--- start ---

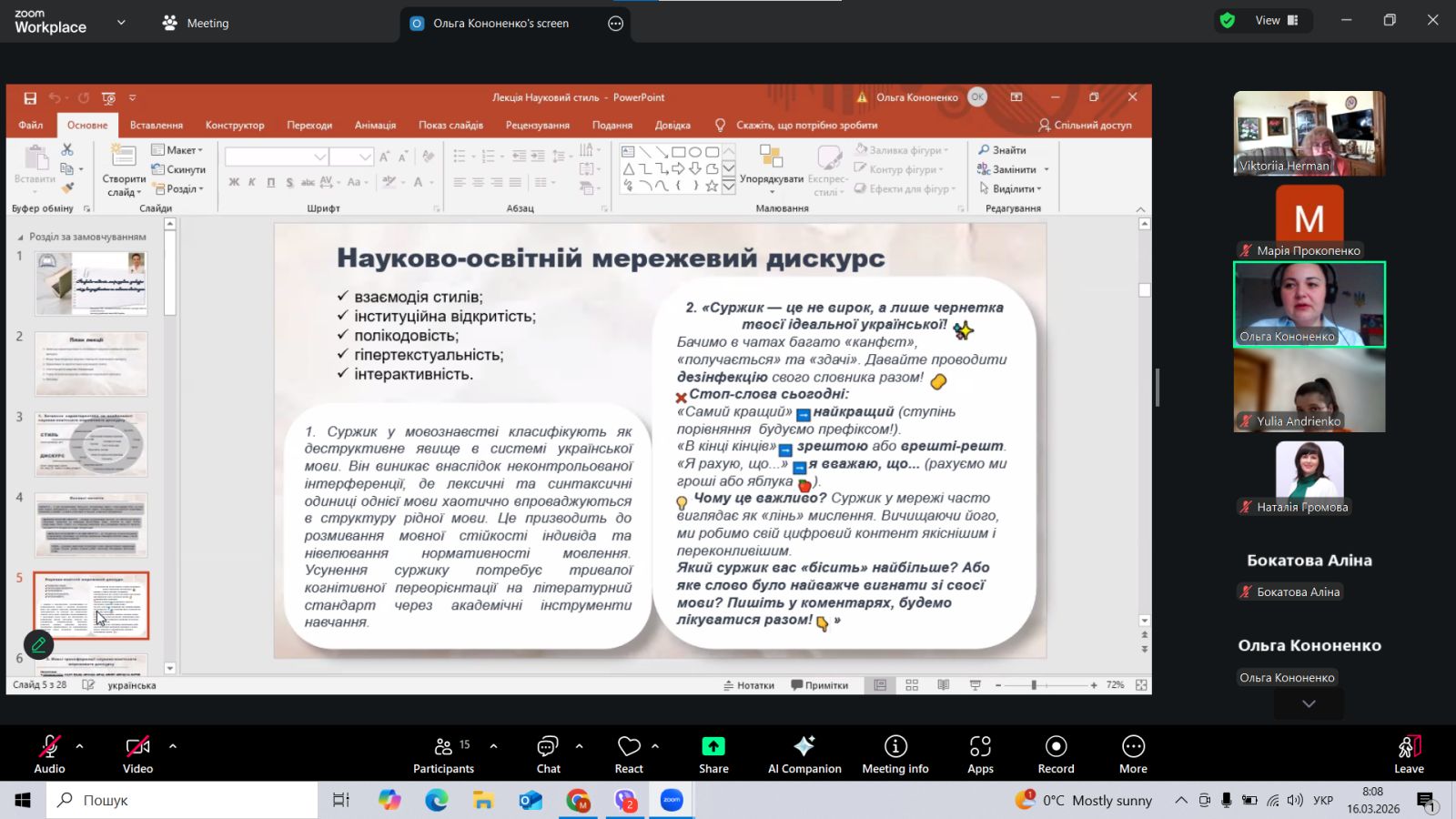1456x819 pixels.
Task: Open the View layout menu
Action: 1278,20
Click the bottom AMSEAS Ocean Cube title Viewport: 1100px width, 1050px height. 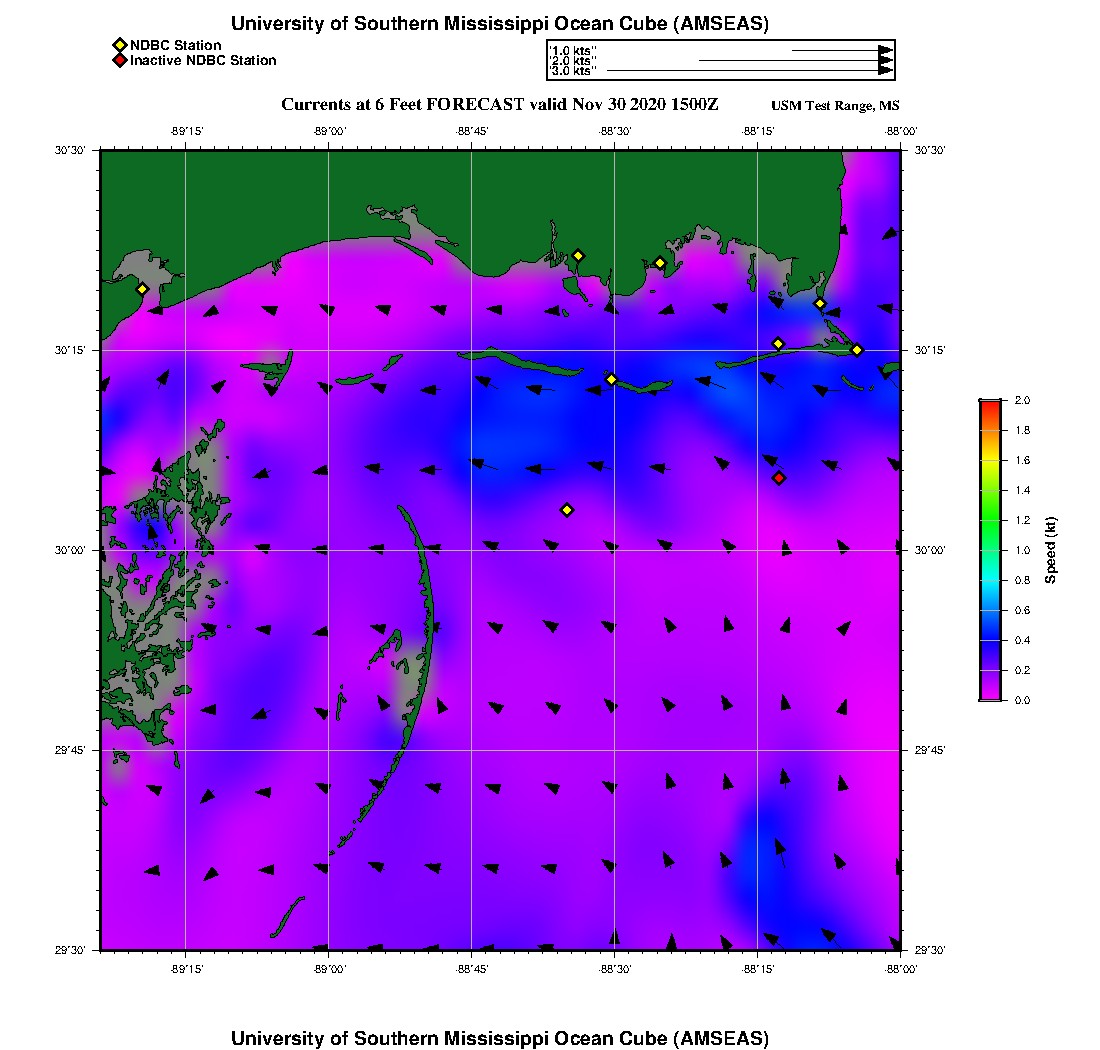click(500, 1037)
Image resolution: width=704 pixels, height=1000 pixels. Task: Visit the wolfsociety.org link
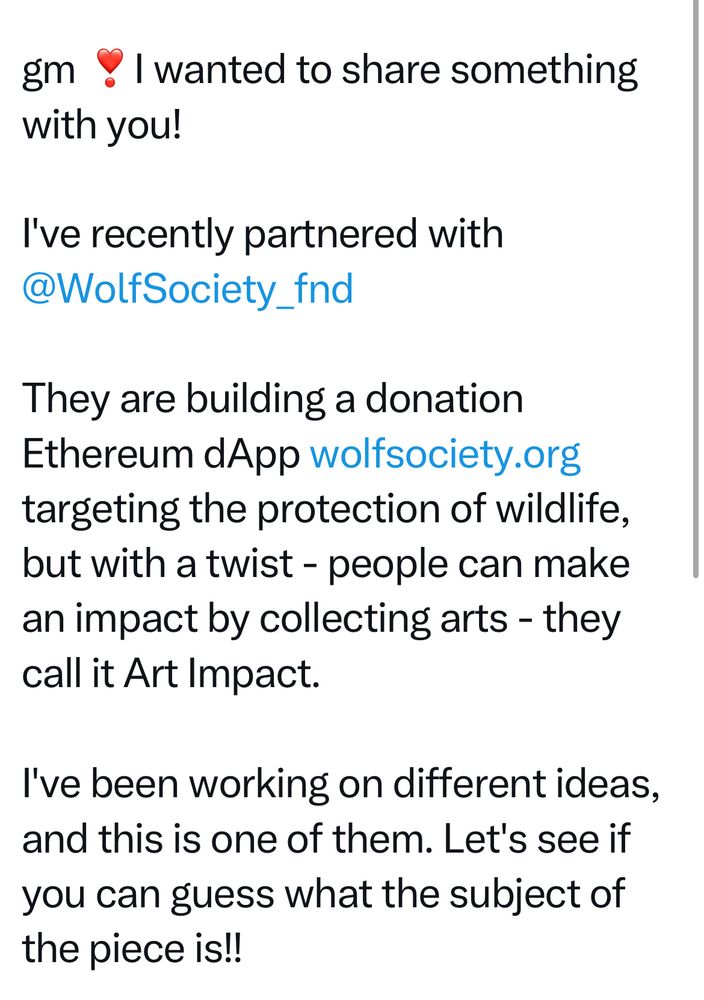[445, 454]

--- end ---

> _Exercise instructions_:
Can you put the material from the line with "Image resolution: width=704" up to and including its final line into a numbered list, skipping any blank lines and leaving the pictures out?

> _Solved exercise_:
1. Image resolution: width=704 pixels, height=1000 pixels. Task: Visit the wolfsociety.org link
2. [445, 454]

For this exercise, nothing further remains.